## Work request
Print all records exactly, pictures left out.

## Extracted data
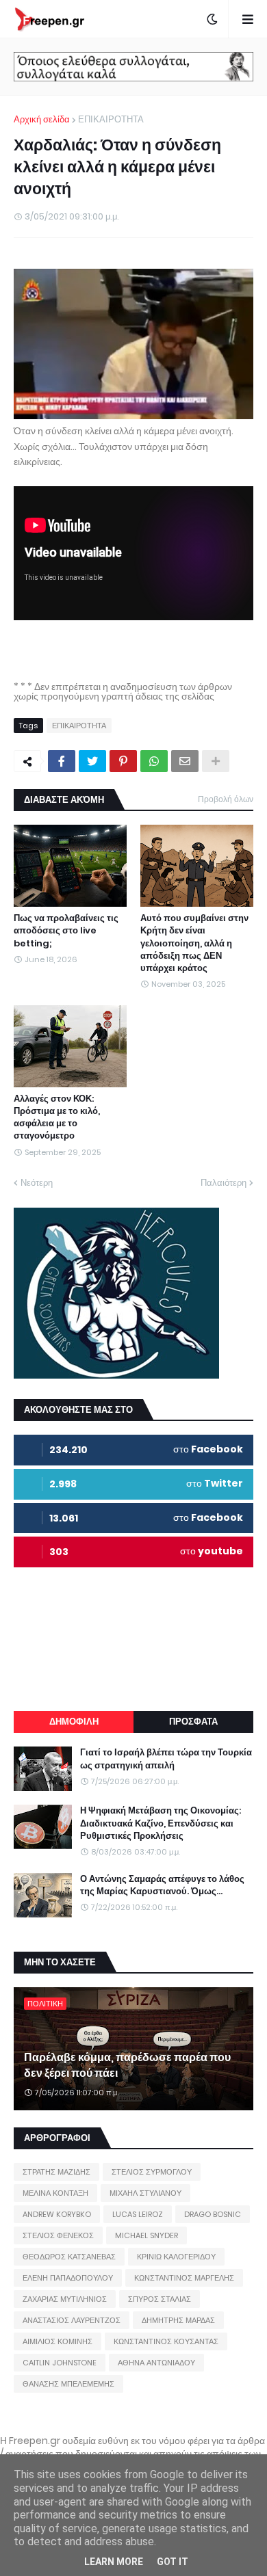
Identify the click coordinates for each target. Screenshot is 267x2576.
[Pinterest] (123, 761)
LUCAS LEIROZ (137, 2214)
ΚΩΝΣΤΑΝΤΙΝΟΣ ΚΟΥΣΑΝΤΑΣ (166, 2341)
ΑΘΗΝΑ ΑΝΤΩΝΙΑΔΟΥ (156, 2362)
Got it (172, 2561)
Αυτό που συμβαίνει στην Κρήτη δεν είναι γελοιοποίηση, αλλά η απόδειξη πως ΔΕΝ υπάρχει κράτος (194, 943)
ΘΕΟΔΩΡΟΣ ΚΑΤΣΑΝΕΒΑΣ (69, 2256)
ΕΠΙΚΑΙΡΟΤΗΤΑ (111, 119)
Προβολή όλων (225, 799)
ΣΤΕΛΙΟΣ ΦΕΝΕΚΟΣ (58, 2235)
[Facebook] (61, 761)
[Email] (185, 761)
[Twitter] (92, 761)
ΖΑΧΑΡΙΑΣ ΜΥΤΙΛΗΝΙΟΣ (65, 2299)
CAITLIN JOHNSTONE (60, 2362)
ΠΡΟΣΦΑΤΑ (193, 1721)
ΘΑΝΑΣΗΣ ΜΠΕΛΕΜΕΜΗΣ (68, 2383)
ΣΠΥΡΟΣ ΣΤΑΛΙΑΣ (159, 2299)
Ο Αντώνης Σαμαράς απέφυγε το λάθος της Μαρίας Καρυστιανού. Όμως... (162, 1885)
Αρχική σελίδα (42, 119)
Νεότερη (37, 1182)
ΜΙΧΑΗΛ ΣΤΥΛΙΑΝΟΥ (145, 2193)
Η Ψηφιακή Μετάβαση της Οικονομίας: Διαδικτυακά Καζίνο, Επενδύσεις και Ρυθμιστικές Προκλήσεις (160, 1823)
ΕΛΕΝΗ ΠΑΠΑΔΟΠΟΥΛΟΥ (68, 2277)
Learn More (113, 2561)
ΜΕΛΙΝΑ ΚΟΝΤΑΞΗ (55, 2193)
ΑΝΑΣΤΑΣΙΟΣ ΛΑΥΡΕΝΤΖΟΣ (71, 2320)
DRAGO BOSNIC (212, 2214)
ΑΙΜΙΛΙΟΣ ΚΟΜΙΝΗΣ (57, 2341)
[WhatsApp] (154, 761)
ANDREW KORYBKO (57, 2214)
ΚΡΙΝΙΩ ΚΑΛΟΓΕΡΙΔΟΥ (176, 2256)
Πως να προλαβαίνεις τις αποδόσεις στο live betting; (66, 930)
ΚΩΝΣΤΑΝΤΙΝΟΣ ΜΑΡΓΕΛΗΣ (184, 2277)
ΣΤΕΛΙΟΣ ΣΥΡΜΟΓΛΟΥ (152, 2171)
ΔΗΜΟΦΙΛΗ (74, 1721)
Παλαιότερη (223, 1182)
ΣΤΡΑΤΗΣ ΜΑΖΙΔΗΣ (56, 2171)
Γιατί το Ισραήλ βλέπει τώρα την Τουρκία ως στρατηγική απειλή (166, 1759)
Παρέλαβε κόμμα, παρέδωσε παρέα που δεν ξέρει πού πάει (127, 2065)
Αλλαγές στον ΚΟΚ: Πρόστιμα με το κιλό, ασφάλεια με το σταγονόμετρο (57, 1118)
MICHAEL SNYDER (146, 2235)
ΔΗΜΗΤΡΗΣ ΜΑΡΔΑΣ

## Completed task
Identify the click coordinates for each target. Screenshot is 267x2576.
[Pinterest] (123, 761)
LUCAS LEIROZ (137, 2214)
ΚΩΝΣΤΑΝΤΙΝΟΣ ΚΟΥΣΑΝΤΑΣ (166, 2341)
ΑΘΗΝΑ ΑΝΤΩΝΙΑΔΟΥ (156, 2362)
Got it (172, 2561)
Αυτό που συμβαίνει στην Κρήτη δεν είναι γελοιοποίηση, αλλά η απόδειξη πως ΔΕΝ υπάρχει κράτος (194, 943)
ΘΕΟΔΩΡΟΣ ΚΑΤΣΑΝΕΒΑΣ (69, 2256)
ΕΠΙΚΑΙΡΟΤΗΤΑ (111, 119)
Προβολή όλων (225, 799)
ΣΤΕΛΙΟΣ ΦΕΝΕΚΟΣ (58, 2235)
[Facebook] (61, 761)
[Email] (185, 761)
[Twitter] (92, 761)
ΖΑΧΑΡΙΑΣ ΜΥΤΙΛΗΝΙΟΣ (65, 2299)
CAITLIN JOHNSTONE (60, 2362)
ΠΡΟΣΦΑΤΑ (193, 1721)
ΘΑΝΑΣΗΣ ΜΠΕΛΕΜΕΜΗΣ (68, 2383)
ΣΠΥΡΟΣ ΣΤΑΛΙΑΣ (159, 2299)
Ο Αντώνης Σαμαράς απέφυγε το λάθος της Μαρίας Καρυστιανού. Όμως... (162, 1885)
Αρχική σελίδα (42, 119)
Νεότερη (37, 1182)
ΜΙΧΑΗΛ ΣΤΥΛΙΑΝΟΥ (145, 2193)
Η Ψηφιακή Μετάβαση της Οικονομίας: Διαδικτυακά Καζίνο, Επενδύσεις και Ρυθμιστικές Προκλήσεις (160, 1823)
ΕΛΕΝΗ ΠΑΠΑΔΟΠΟΥΛΟΥ (68, 2277)
Learn More (113, 2561)
ΜΕΛΙΝΑ ΚΟΝΤΑΞΗ (55, 2193)
ΑΝΑΣΤΑΣΙΟΣ ΛΑΥΡΕΝΤΖΟΣ (71, 2320)
DRAGO BOSNIC (212, 2214)
ΑΙΜΙΛΙΟΣ ΚΟΜΙΝΗΣ (57, 2341)
[WhatsApp] (154, 761)
ANDREW KORYBKO (57, 2214)
ΚΡΙΝΙΩ ΚΑΛΟΓΕΡΙΔΟΥ (176, 2256)
Πως να προλαβαίνεις τις αποδόσεις στο live betting; (66, 930)
ΚΩΝΣΤΑΝΤΙΝΟΣ ΜΑΡΓΕΛΗΣ (184, 2277)
ΣΤΕΛΙΟΣ ΣΥΡΜΟΓΛΟΥ (152, 2171)
ΔΗΜΟΦΙΛΗ (74, 1721)
Παλαιότερη (223, 1182)
ΣΤΡΑΤΗΣ ΜΑΖΙΔΗΣ (56, 2171)
Γιατί το Ισραήλ βλέπει τώρα την Τουρκία ως στρατηγική απειλή (166, 1759)
Παρέλαβε κόμμα, παρέδωσε παρέα που δεν ξέρει πού πάει (127, 2065)
Αλλαγές στον ΚΟΚ: Πρόστιμα με το κιλό, ασφάλεια με το σταγονόμετρο (57, 1118)
MICHAEL SNYDER (146, 2235)
ΔΗΜΗΤΡΗΣ ΜΑΡΔΑΣ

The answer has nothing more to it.